I recently reimplemented some of the caches within RestKit using a `NSMutableDictionary` guarded by a dispatch queue instead of a `NSCache`/`NSMutableDictionary` + `NSRecursiveLock`. The general idea is that you use a concurrent dispatch queue to provide concurrent read access and then use barriers to obtain an exclusive write lock to the resource. There were significant performance benefits from the change as I was able to shift the cache updates on a miss into the background. The dispatch queue approach also outperformed `NSCache` significantly under the workloads I was testing -- it appears that some of its internal calculations on add/remove can be quite costly if you are adding/removing rapidly.

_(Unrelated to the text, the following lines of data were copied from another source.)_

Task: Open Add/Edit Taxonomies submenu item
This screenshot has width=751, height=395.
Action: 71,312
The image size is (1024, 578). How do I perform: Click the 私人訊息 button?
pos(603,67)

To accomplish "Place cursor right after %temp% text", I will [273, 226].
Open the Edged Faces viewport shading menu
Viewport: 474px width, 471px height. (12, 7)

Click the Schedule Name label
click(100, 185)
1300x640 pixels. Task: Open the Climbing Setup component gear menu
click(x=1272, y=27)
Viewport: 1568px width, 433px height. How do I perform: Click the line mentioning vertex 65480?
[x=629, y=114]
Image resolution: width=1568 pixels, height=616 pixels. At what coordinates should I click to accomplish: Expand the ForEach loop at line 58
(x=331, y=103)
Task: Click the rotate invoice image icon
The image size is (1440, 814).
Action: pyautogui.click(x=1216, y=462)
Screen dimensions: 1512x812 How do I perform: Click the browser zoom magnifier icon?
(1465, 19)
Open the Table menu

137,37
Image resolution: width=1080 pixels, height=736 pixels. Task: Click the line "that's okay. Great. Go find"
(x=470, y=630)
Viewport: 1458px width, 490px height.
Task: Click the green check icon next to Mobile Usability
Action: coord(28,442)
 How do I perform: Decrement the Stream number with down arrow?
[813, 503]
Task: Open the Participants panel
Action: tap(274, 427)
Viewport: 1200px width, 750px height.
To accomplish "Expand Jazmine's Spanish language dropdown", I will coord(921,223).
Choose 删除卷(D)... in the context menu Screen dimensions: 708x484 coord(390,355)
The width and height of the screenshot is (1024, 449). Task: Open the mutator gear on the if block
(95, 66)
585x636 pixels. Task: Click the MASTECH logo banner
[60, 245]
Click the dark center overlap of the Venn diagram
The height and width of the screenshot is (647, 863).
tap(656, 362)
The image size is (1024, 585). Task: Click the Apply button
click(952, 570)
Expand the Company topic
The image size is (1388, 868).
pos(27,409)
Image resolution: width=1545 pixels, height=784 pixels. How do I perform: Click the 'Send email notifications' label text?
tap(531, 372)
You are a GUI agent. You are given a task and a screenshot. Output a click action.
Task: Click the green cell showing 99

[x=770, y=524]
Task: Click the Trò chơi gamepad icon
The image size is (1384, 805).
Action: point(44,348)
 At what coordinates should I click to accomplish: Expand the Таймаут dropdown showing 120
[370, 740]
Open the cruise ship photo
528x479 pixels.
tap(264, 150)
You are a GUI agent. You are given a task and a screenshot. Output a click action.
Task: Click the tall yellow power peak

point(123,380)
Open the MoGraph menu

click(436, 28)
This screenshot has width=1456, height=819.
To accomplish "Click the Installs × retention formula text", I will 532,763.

Its also very flexible, as you can do `dispatch_sync` if you need a synchronous fetch of the resource or use callback blocks to go as async as possible.
I've been thinking about this since yesterday, and it seems like a really good solution for some use cases, but isn't there quite a bit of overhead to using a dispatche queue for fine-grained operations? I mean it seems like the overhead of cross-thread communication would severely outweigh a simple synchronous lock call.
Then again, if you can do things like background non-essential operations, then the higher-level benefits can probably outweigh that.
Like I said, GCD has a heavy emphasis on performance. For example, a dispatch_sync will involve no cross-thread communication in the uncontended case, and the cost is comparable to taking a spinlock. A bit heavier, but not too much.
dispatch_async will necessarily be slower, but don't overestimate how much work is really going to happen in the cases where it matters.
Its also very flexible, as you can do `dispatch_sync` if you need a synchronous fetch of the resource or use callback blocks to go as async as possible.